Written by: Aaron Cohen
Fortunately, for the California cannabis industry, they have been deemed essential throughout this pandemic. However, throughout this time, an unanswered question has remained. Who is at fault in the event someone contracts COVID-19 while working at a facility or visiting a dispensary (even if it’s curbside pickup). Can a business be found at fault? Are they liable?
On May 6th, Governor Newsom helped answer that question, for employees at least. He enacted an executive order effectively stating California employees now working outside of their homes who contract COVID-19 will have the presumption that it was done so at work, which would entitle them to Workers Compensation benefits. Prior to this executive order, the workers compensation system placed the onus on the employee to prove that an injury was work-related. This burden of proof may seem unjust, however the intention of this was to filter out unqualified or fraudulent workers compensation claims.
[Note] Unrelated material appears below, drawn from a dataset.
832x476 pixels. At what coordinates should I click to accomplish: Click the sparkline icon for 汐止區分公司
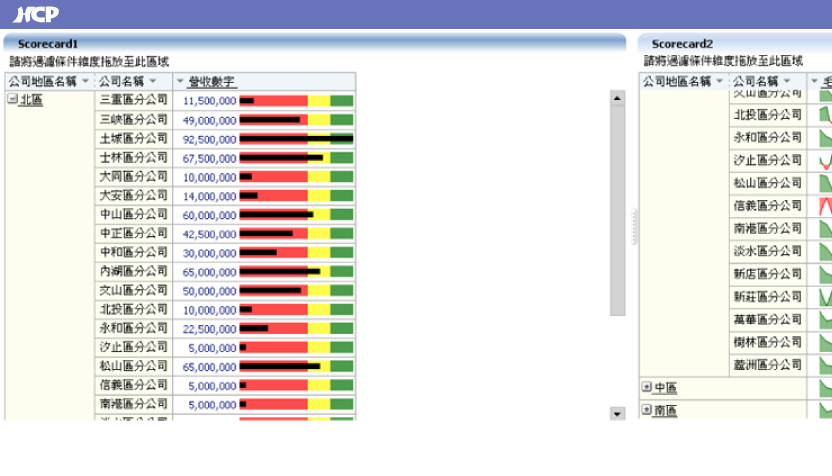pyautogui.click(x=825, y=160)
Here’s what this executive order accomplishes:
This provides a strong remedy in mitigating the potential for litigation from employees against their employers (though not bulletproof, as I discuss below). Further, this order provides some much-needed relief to the cannabis industry’s “essential employees” risking their health by working outside their homes. For employees, contracting COVID-19 could mean huge financial burdens by way of medical bills and lost income without support from their employers by way of Workers Compensation. With this executive order, it allows workers to be eligible for benefits as long as they satisfy these four criteria:
- A COVID-19 diagnoses must be received on or after March 19th, 2020
- Employee must be diagnosed within 14 days of working at their place of employment
- They cannot work from home – their employment must be outside the home
- A licensed California physician performed the diagnosis, which was then later confirmed by a test within 30 days.
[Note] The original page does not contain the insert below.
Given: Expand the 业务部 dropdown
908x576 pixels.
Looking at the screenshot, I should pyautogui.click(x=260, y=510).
Now for the potential downside of this executive order:
The insurance industry has voiced concern that this executive order could lead to a potential increase in medical expenses paid out by workers compensation carriers, which would result in a significant financial strain on the industry. Prior to the enactment of this executive order, numerous organizations within the insurance industry delivered this letter on April 26th, voicing their concerns as to what a potential executive order (such as this) could mean for their industry’s viability.
They made the case that workers compensation benefits were intended to extend a “cure and relief” for the effects of industrial illness and/or injury. They argue that a cure or relief should not apply to an employee testing positive for COVID-19, but still asymptomatic. In their words,
“The undersigned organizations both appreciate and share your concern for our employees, and we agree that workers’ compensation benefits should be extended as appropriate for COVID-19 infections that are work-related. However, our comments above establish that the proposals under consideration are very likely to force significant numbers of non-industrial COVID-19 infections into an already-strained workers’ compensation system.”
All of this raises the question, will this executive order open the floodgates for asymptomatic individuals to claim benefits under workers compensation, putting an unanticipated strain on the system. The estimated costs of this executive order in covering essential workers alone could be between $2.2 – $33.6 billion per year as estimated by the WCIRB (it’s a broad range, I know), which would inevitably result in significant increase in workers compensation costs for cannabis industry employers.
Further, the potential for increasing workers compensation costs are not the only danger cannabis businesses are facing. Though this executive order does help mitigate employees seeking damages from employers, employees still may be eligible for reparations from their employer in the event the employer is found guilty of “serious and willful misconduct”. This most likely wouldn’t be triggered by a dispensary keeping their doors open; but not providing the proper protective gear, actively enforcing sanitary guidelines, or implementing social distancing guidelines could be seen as such. An employer acting negligent in not providing the proper precautionary measures for their employee to work in a safe environment can be seen as such.
It’s imperative that cannabis businesses throughout the supply chain adhere to requirements as set by the federal, state, local government as well as OSHA (federal and Cal-OSHA) at a minimum.
We’re recommending that cannabis businesses consult with their attorney and risk advisor to ensure their precautionary measures (or lack thereof) are not construed as “serious and willful misconduct”.
Please note this article is the opinion of Aaron Cohen and should not be interpreted as a legal guidance.